VIDEO: Today's Headline News from Associated Press
GOOGLE CONTACT LENS COULD BE OPTION FOR DIABETICS
MOUNTAIN VIEW, Calif. (AP) -- Brian Otis gingerly holds what looks like a typical contact lens on his index finger. Look closer. Sandwiched in this lens are two twinkling glitter-specks loaded with tens of thousands of miniaturized transistors. It's ringed with a hair-thin antenna. Together these remarkable miniature electronics can monitor glucose levels in tears of diabetics and then wirelessly transmit them to a handheld device.
"It doesn't look like much, but it was a crazy amount of work to get everything so very small," he said before the project was unveiled Thursday.

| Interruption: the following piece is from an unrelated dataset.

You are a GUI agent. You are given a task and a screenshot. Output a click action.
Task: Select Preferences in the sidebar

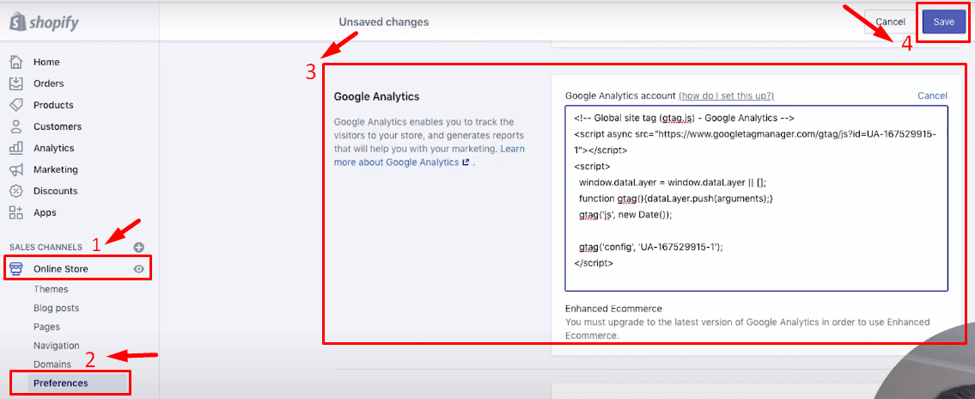click(x=61, y=383)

During years of soldering hair-thin wires to miniaturize electronics, Otis burned his fingertips so often that he can no longer feel the tiny chips he made from scratch in Google's Silicon Valley headquarters, a small price to pay for what he says is the smallest wireless glucose sensor ever made.

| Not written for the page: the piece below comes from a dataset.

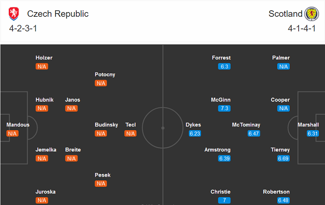Click the Scotland team crest icon
Screen dimensions: 325x205
point(310,14)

The idea that all of that monitoring could be going on passively, through a contact lens, is especially promising for the world's 382 million diabetics who need insulin and keep a close watch on their blood sugar.

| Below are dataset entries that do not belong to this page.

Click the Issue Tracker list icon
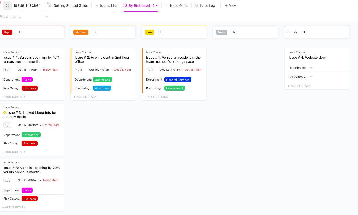The width and height of the screenshot is (358, 215). point(8,5)
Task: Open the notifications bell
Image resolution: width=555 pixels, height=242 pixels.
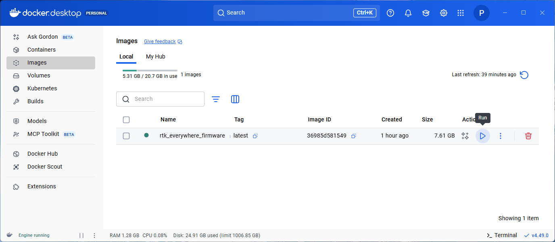Action: [408, 13]
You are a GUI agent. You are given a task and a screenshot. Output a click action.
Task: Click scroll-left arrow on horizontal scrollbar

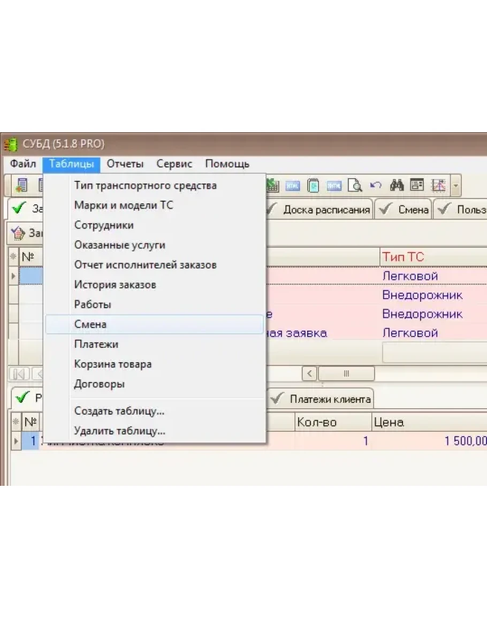tap(311, 373)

The prototype, which Google says will take at least five years to reach consumers, is one of several medical devices being designed by companies to make glucose monitoring for diabetic patients more convenient and less invasive than traditional finger pricks.
The contact lenses were developed during the past 18 months in the clandestine Google X lab that also came up with a driverless car, Google's Web-surfing eyeglasses and Project Loon, a network of large balloons designed to beam the Internet to unwired places.
KERRY: NO RUSH TO DECIDE ON KEYSTONE XL PIPELINE
WASHINGTON (AP) -- Brushing aside pressure from Canada, Secretary of State John Kerry said Friday that the United States will not be pushed into making a decision on the long-delayed Keystone XL pipeline.
At a joint appearance with Canada's foreign affairs minister, John Baird, Kerry said he has not received a crucial environmental report on the $7 billion pipeline, which would carry oil from western Canada to refineries in Texas.
"My hope is that before long, that analysis will be available, and then my work begins," Kerry said, referring to a recommendation he is expected to make on whether the pipeline is in the U.S. national interest. The State Department has jurisdiction over the pipeline because it crosses an international border.
Kerry, who has rarely spoken about the pipeline since taking office a year ago, said "a lot of questions" were raised about the project in a lengthy public comment period the State Department conducted. "Those comments have necessitated appropriate answers," he said.
The pipeline plan has become a flashpoint in the U.S. debate over climate change. Environmental groups have pressured President Barack Obama to reject the pipeline, saying it would carry "dirty oil" derived from tar sands and exacerbate global warming. They also worry about a spill.
Lawmakers from oil-producing states, as well as business and labor groups, have urged Obama to approve the pipeline as a source of much-needed jobs and a step toward North American energy independence.
QUESTIONS AND ANSWERS ABOUT OBAMA'S NEW NSA RULES
WASHINGTON (AP) -- President Barack Obama is putting limits on the harvesting of Americans' phone records and seeking revisions to a program that sweeps up email and Internet data around the world, seven months after former National Security Agency analyst Edward Snowden began divulging the secret spying.